Texto para revisar |
Cómo las sociedades se transforman con las estaciones
SI UNO PREGUNTA A UN CAZADOR-RECOLECTOR BaYaka en la selva tropical centroafricana: “¿Dónde vives?”, a menudo te responderá con otra pregunta: “¿Mouanga o Pela?”
Obtendrás la misma respuesta ante casi cualquier pregunta sobre sus vidas: ¿Con quién vives? ¿Quién es el jefe del campamento? ¿Cómo se llora a los muertos?
“¿Mouanga o Pela?”—es decir, “¿estación seca o lluviosa?”—. El mundo social de los bayaka cambia a lo largo del año. La ubicación y el tamaño de sus hogares, los materiales utilizados para construirlas, el liderazgo, los funerales… todo se transforma en función de la estación.
Como antropóloga evolutiva que trabaja con los bayaka, al principio supuse que la gente simplemente se adaptaba a la disponibilidad estacional de los distintos alimentos. Pero sus cambios iban mucho más allá de la subsistencia: se extendían a los ámbitos de la política, la economía, los rituales y las relaciones.
Estos cambios contrastan fuertemente con mis propios hogares en el Reino Unido y España, países que parecen estar atrapados en órdenes sociopolíticos y económicos fijos. La flexibilidad bayaka me hizo replantearme muchas ideas sobre lo que es “natural” en las sociedades humanas, incluidos los roles de género, las jerarquías y el tamaño de los grupos sociales.
Y cuanto más lo analizaba, más me daba cuenta de que la flexibilidad bayaka no era una anomalía: la rigidez de las sociedades industrializadas y capitalistas sí lo es. A lo largo de la historia y la geografía, las sociedades han reestructurado su vida sociopolítica y económica en respuesta a los cambios estacionales, y quizá no solo debido a la fluctuación de los recursos. También es posible que lo hagan porque reconocen los peligros del estancamiento.
Desde mi perspectiva, la reestructuración periódica mantiene a las comunidades adaptables y resistentes. Resolver los grandes retos actuales —desigualdad, autoritarismo, crisis climática— puede requerir que integremos esta flexibilidad como parte fundamental del tejido de nuestras sociedades.
CATEGORIZANDO SOCIEDADES
Durante la mayor parte de nuestra existencia, los humanos hemos vivido como cazadores-recolectores. Hoy en día, solo un pequeño número de sociedades sigue dependiendo de la caza y la recolección. Pero estudiar cómo se adaptan estos grupos a los distintos entornos ayuda a los antropólogos evolutivos a comprender cómo nuestra especie se logró expandirse a través de todo el mundo y prosperar.

Información de origen |
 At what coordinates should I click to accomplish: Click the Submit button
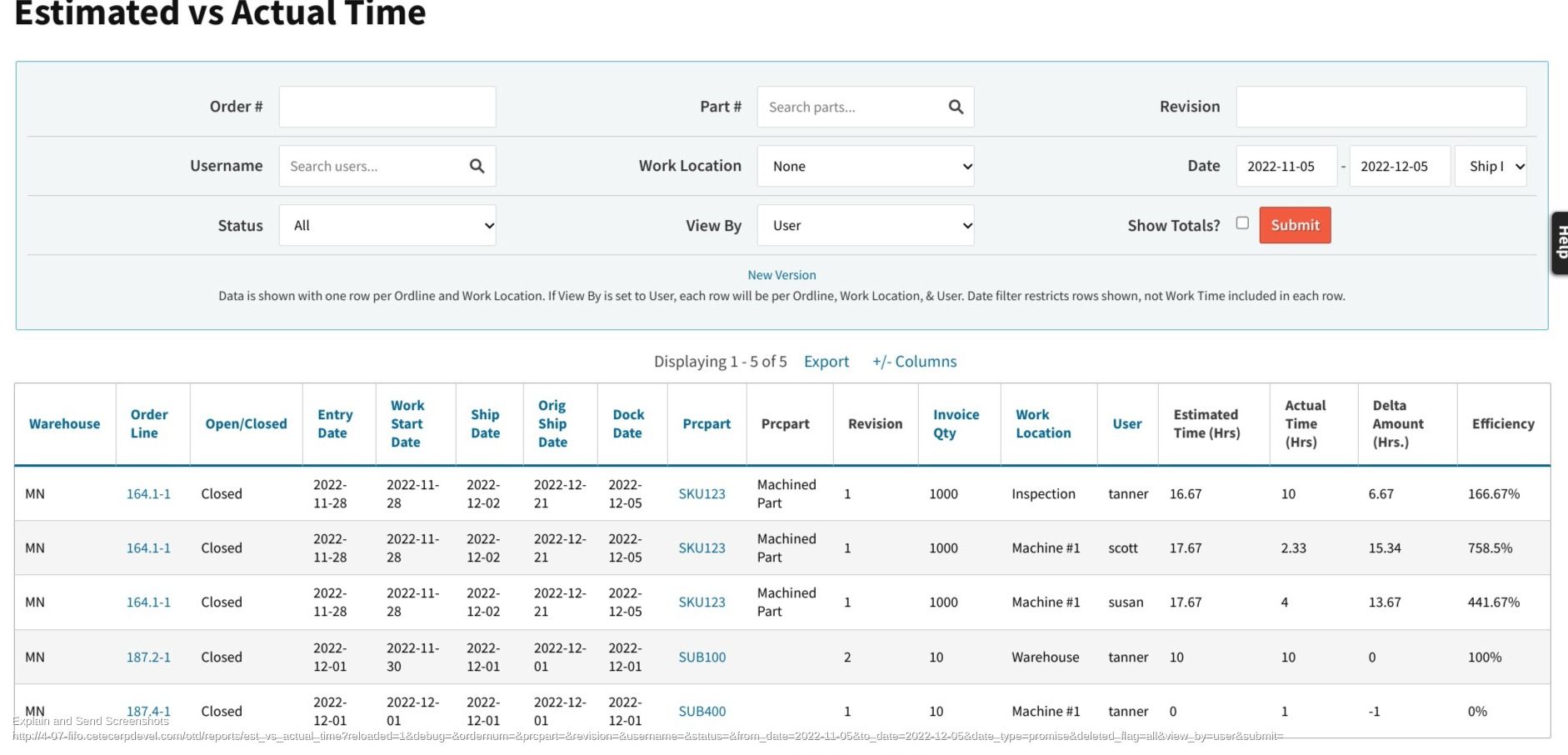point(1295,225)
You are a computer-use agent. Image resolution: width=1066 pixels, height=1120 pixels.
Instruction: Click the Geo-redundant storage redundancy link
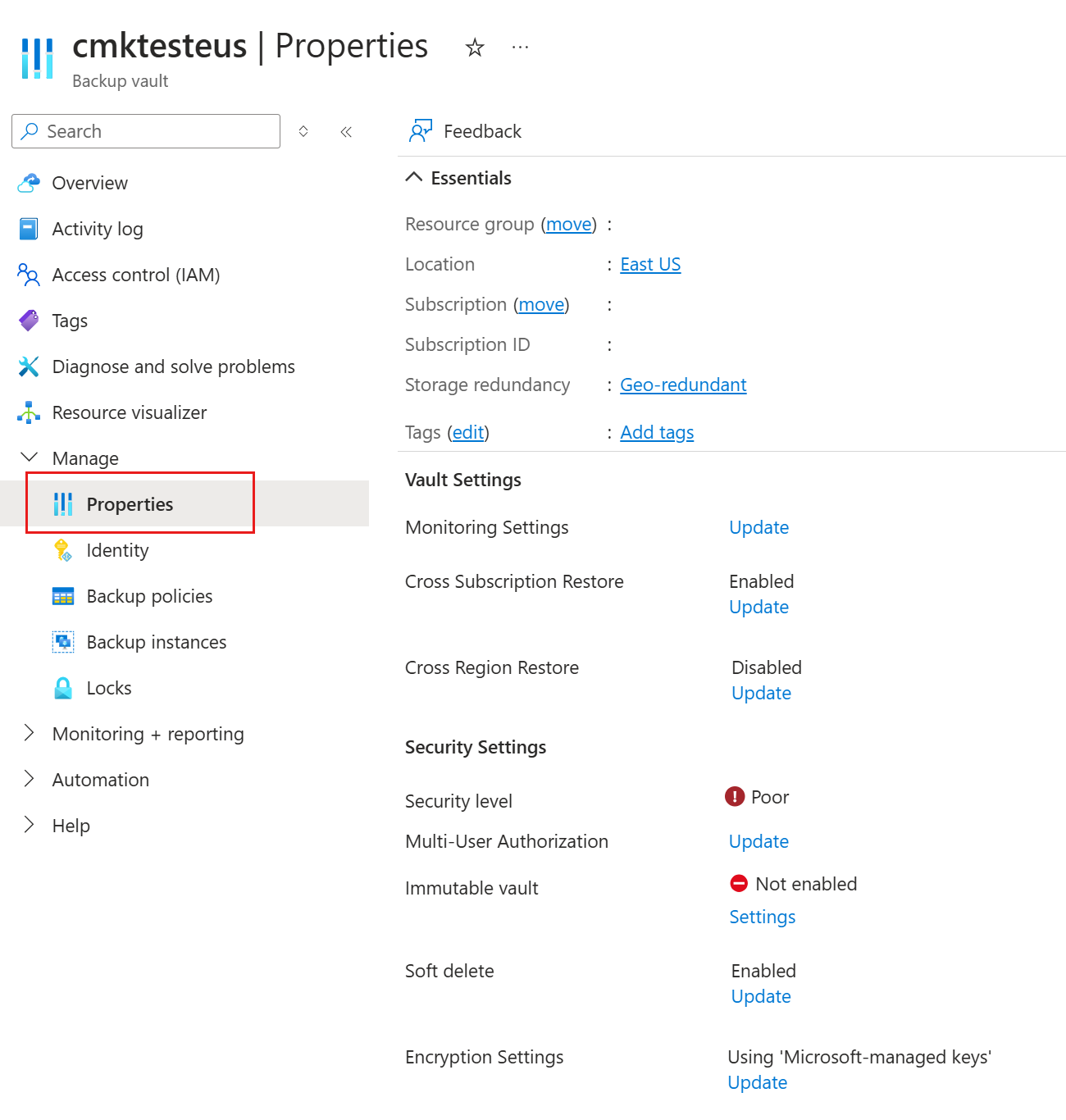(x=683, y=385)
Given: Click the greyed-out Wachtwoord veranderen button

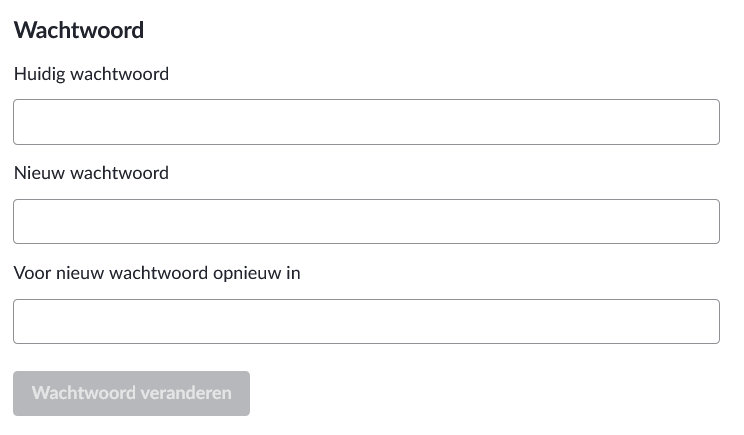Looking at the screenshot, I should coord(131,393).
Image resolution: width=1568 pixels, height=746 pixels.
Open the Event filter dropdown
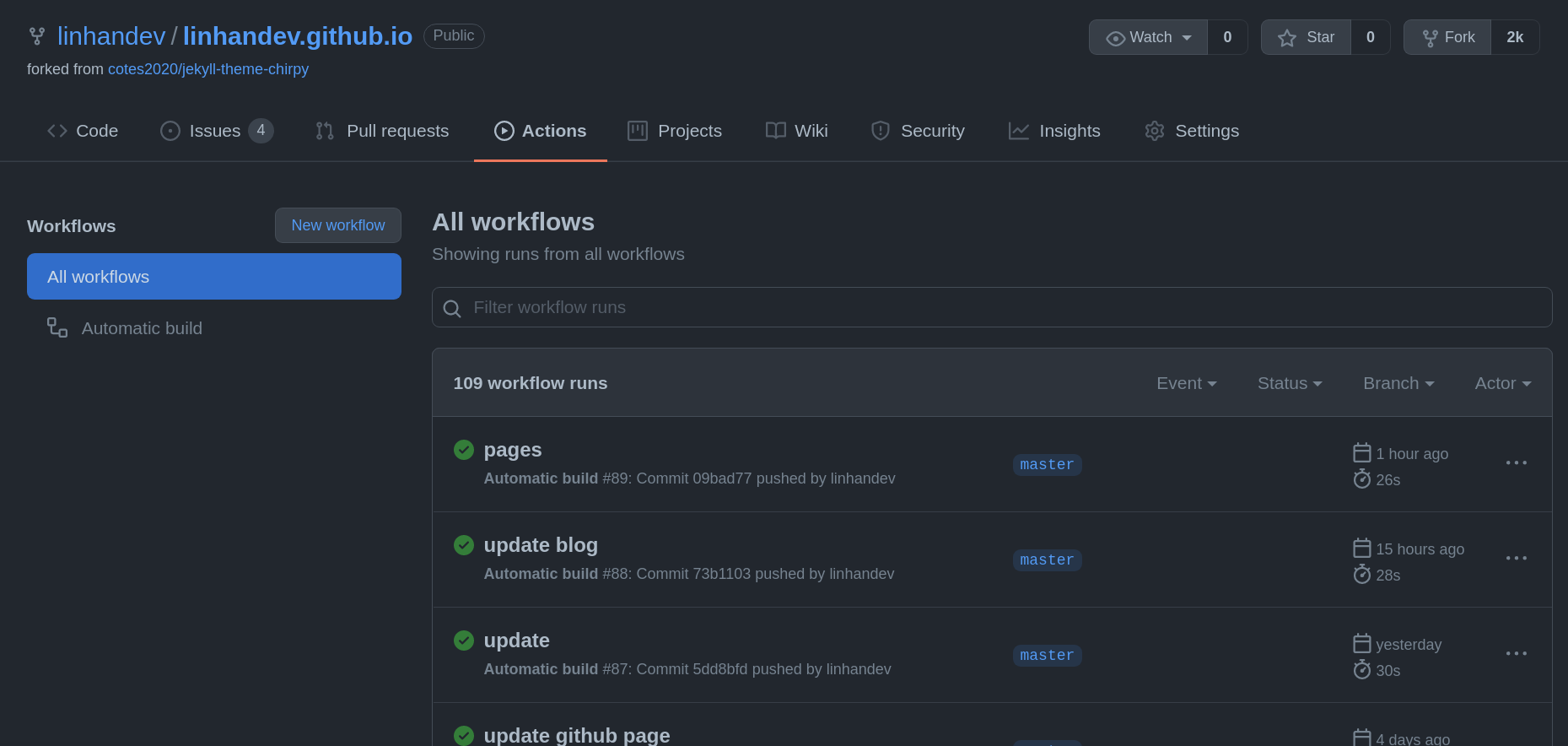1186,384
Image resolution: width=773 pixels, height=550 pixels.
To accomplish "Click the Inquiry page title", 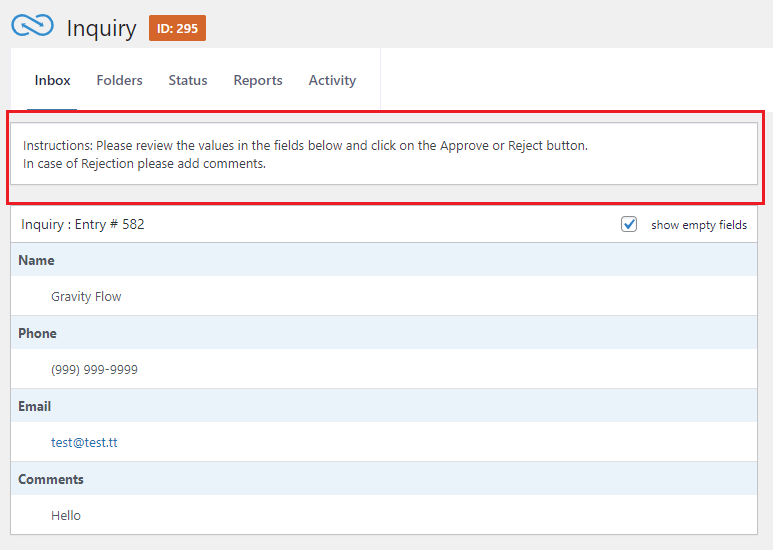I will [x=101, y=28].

Ejercicios propuestos |
(a) Transcribe del texto sobre los bayaka el fragmento que va de "CATEGORIZANDO SOCIEDADES" a "mundo y prosperar.", ambos incluidos.
(b) ¿Cómo se traduce al inglés esta oración del texto sobre los bayaka: «Desde mi perspectiva, la reestructuración periódica mantiene a las comunidades adaptables y resistentes.»?

Lista de respuestas |
(a)
CATEGORIZANDO SOCIEDADES
Durante la mayor parte de nuestra existencia, los humanos hemos vivido como cazadores-recolectores. Hoy en día, solo un pequeño número de sociedades sigue dependiendo de la caza y la recolección. Pero estudiar cómo se adaptan estos grupos a los distintos entornos ayuda a los antropólogos evolutivos a comprender cómo nuestra especie se logró expandirse a través de todo el mundo y prosperar.

(b) From my perspective, periodic restructuring keeps communities adaptable and resilient.